Benar saja, hanya membutuhkan waktu kurang dari setengah jam, mereka sudah berkumpul di meja makan. Dewi yang dengan kaos pendek dan celana tidurnya, Pak Prapto dengan sarung yang masih terpasang dan juga baju kokonya serta Ibu Dayanti dengan daster panjang motif bunga-bunganya. Sederhana emang, tapi itu tidak menjadi halangan untuk mereka menyantap makanan yang sudah disediakan. Ikan Nila goreng dan sambal matah terasi mangga muda benar-benar begitu menggoda, membuat Dewi segera melahap makananannya setelah berdoa. Definisi recharge energi sesungguhnya.
Lagi-lagi mereka hanya butuh waktu kurang dari satu jam untuk menandaskan makanan itu, Dewi memberikan sisa tulang ikan kepada kucing tetangga yang masuk ke rumah, Prapto meminum teh hangat sebagai minuman penutup, dan Dayanti membereskan meja dan memasukkan piring kotor untuk dicuci esok hari.
"Gimana kuliahnya hari ini, Wi?" tanya Prapto kepada Dewi yang baru sudah memberikan makan kepada kucing.
"Yeah, lagi sibuk-sibunya si, Pak. Tugas tuh kayak nyerbu gitu deh," jawab Dewi sambil mengambil keripik pisang di atas meja dekat televisi dan duduk di samping bapaknya yang juga berada di depan televisi.
"Sekarang gak nugas?"
"Nanti ajalah sebentar lagi, aku juga perlu meristirahatkan pikiran tau," ucap Dewi dengan mulutnya yang penuh dengan keripik pisang.
"Hahaha, ya sudahla, tapi jangan lama-lama loh nonton TV nya, nanti kelabakan sendiri loh."
"Aman, sebentar lagi Dewi kerjain tugasnya, Oh ya, Pak. Dewi ikut Organisasi tentang perfilman gitu, kayak fotografi, videografi, ada banyak deh, boleh gak, Pak?" tanya Dewi menghadap sepenuhnya ke arah bapaknya yang sedang meminum teh.
"Oh, yang kamu bilang kemaren ya?" tanya Dayanti ikut nimbrung ke pembicaraan anak dan bapak itu, ia sudah selesai membereskan meja makan.
"Iya, Buk. boleh gak?"
"Emang kamu ambil bagian apa, Wi?" tanya Prapto.
"Aku Ambil bagiaN fotografi, Pak. Bagian yang foto-foto gitu, aku pengen ngembangin skill foto Dewi, secara kan Dewi juga ada kamera, ya Bapak 'kan juga tau kalau Dewi pengen jadi sutradara."
Prapto tersenyum penuh makna kepada Dewi yang seperti mendesak ia untuk mengizinkan ia untuk ikut organisasinya itu.
"Ya sudah, boleh. Tapi pesan bapak hanya satu, jaga diri dan selalu hati-hati okey?"
"Siap, Bos!

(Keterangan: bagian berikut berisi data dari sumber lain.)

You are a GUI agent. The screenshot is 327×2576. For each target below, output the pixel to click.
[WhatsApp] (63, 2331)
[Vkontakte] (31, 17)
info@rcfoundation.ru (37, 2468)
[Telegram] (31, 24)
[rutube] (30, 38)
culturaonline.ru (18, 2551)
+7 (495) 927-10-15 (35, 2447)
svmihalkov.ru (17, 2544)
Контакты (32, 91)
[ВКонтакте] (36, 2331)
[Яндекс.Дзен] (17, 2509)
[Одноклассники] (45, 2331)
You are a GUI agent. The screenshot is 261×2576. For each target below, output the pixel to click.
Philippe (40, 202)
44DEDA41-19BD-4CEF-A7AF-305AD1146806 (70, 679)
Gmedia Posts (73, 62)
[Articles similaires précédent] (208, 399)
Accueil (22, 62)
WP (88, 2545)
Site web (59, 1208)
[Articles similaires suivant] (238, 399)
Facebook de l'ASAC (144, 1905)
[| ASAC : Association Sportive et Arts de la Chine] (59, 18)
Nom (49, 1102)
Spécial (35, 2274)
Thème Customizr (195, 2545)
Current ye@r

Makasih, Pak, Bu." Dewi memeluk orang tuanya, setelah dua tahun ia hanya belajar, kini ia diperbolehkan untuk berkegiatan diluar belajar.
Prapto dan Dayanti menerima pelukan anaknya, walau ada sedikit perasaan cemas karena kejadian dua tahun lalu yang menimbulkan trauma pada masing-masing mereka, membuat Dayanti dan Prapto mencoba untuk percaya. Semoga semesta menjaga putri mereka tercinta. semoga semesta mengabulkannya.
***
Suara kokokan ayam dan juga Adzan subuh mengawali pagi, Dewi menggeliat dari kasurnya, tumpukan kertas dan buku yang masih berantakan di meja belajarnya, itu adalah tanda Bahwa Dewi tertidur agak larut dari biasanya.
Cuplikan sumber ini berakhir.